Was das Metaverse braucht, ist ein Konstrukt, das in vielerlei Hinsicht dem World Wide Web folgt, indem es offene Standards definiert, die vollständig interoperabel sind und von einem unabhängigen Gremium, dem W3C, geleitet werden.
Nicht Unternehmen haben die Grundlagen für das Internet oder das World Wide Web geschaffen; beide sind aus der Forschung hervorgegangen. Allerdings spielen die Unternehmen in der Definition neuer Standards eine Rolle im W3C - ein Modell, das auch für das Metaverse funktionieren könnte.
Es scheint, dass heute weder Microsoft (Hololens & Minecraft) noch Meta (Oculus) noch Epic Games (Fortnite), Steam oder Roblox an Interoperabilität denken. Im Gegenteil, zwischen den Unternehmen herrscht ein großer Konkurrenzkampf. Laut Tim Sweeney ist es ein Wettlauf um 1 Milliarde Nutzer. Wenn er recht hat, könnte dies zu einem Metaverse führen, das von einer einzigen Instanz kontrolliert und verwaltet wird. Regierungen hätten hier die Kontrolle längst an kommerzielle Unternehmen abgetreten, genau wie in es in den bereits erwähnten Büchern "Ready Player One" und "Snow Crash" beschrieben wird.

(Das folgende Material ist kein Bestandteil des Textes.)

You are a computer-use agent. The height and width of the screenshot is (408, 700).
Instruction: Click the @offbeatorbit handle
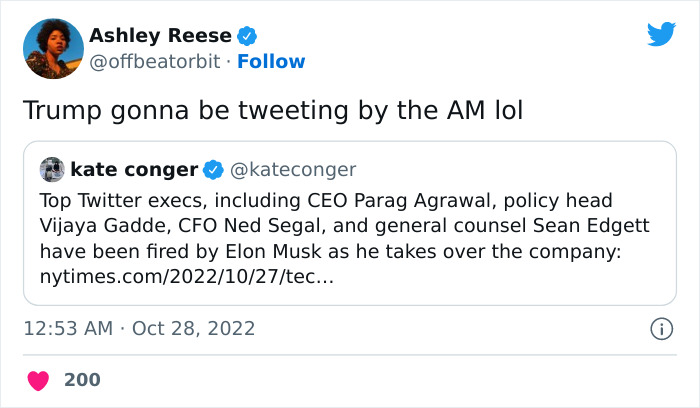156,61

Wird die Menschheit eine solche dystopische Zukunft zulassen? Wohl kaum, handelt es sich hierbei doch um fiktive Geschichten, in denen der Begriff Metaverse zum ersten Mal auftauchte. Aber eine Frage bleibt dennoch: Kann das Metaverse von Science Fiction zu „Science Reality“ werden, so wie es in der Literatur dargestellt wird?
In der Entwicklung der Unterhaltungselektronik geht es immer darum, als Erster "das nächste große Ding" auf den Markt zu bringen. Auch in diesem Fall ist es nicht anders. Eine Vorreiterrolle bringt wichtige Vorteile, die bei der Entwicklung des Internet über diverse Forschungen erreicht wurden, welche dem Metaverse fehlen.
Daher sind jene Unternehmen am besten aufgestellt, deren ausgezeichnete Hardware und Software bereits heute bei den Nutzern etabliert sind und nicht jene, deren Produkte entweder zu teuer, zu nischenorientiert oder noch nicht weit genug entwickelt sind.
Was die Zukunftsfähigkeit des Metaverse betrifft, so bezweifle ich, dass es jemals mit den Vorlagen der Literatur vergleichbar sein wird. Stattdessen wird alles mit einer revolutionären App beginnen. Heute gibt es bereits eine Handvoll wirklich guter Videospiel-Metaverse-Anwendungen. Daher sollten wir uns die Frage stellen: Kann daraus eine App entstehen, die alles verändert? Eine Parallele ist die Computerrevolution der 1980er Jahre, die ebenfalls mit Videospielen begann. Es besteht also die Hoffnung, dass wir alle in Zukunft mit dem Metaverse sehr viel Spaß haben werden!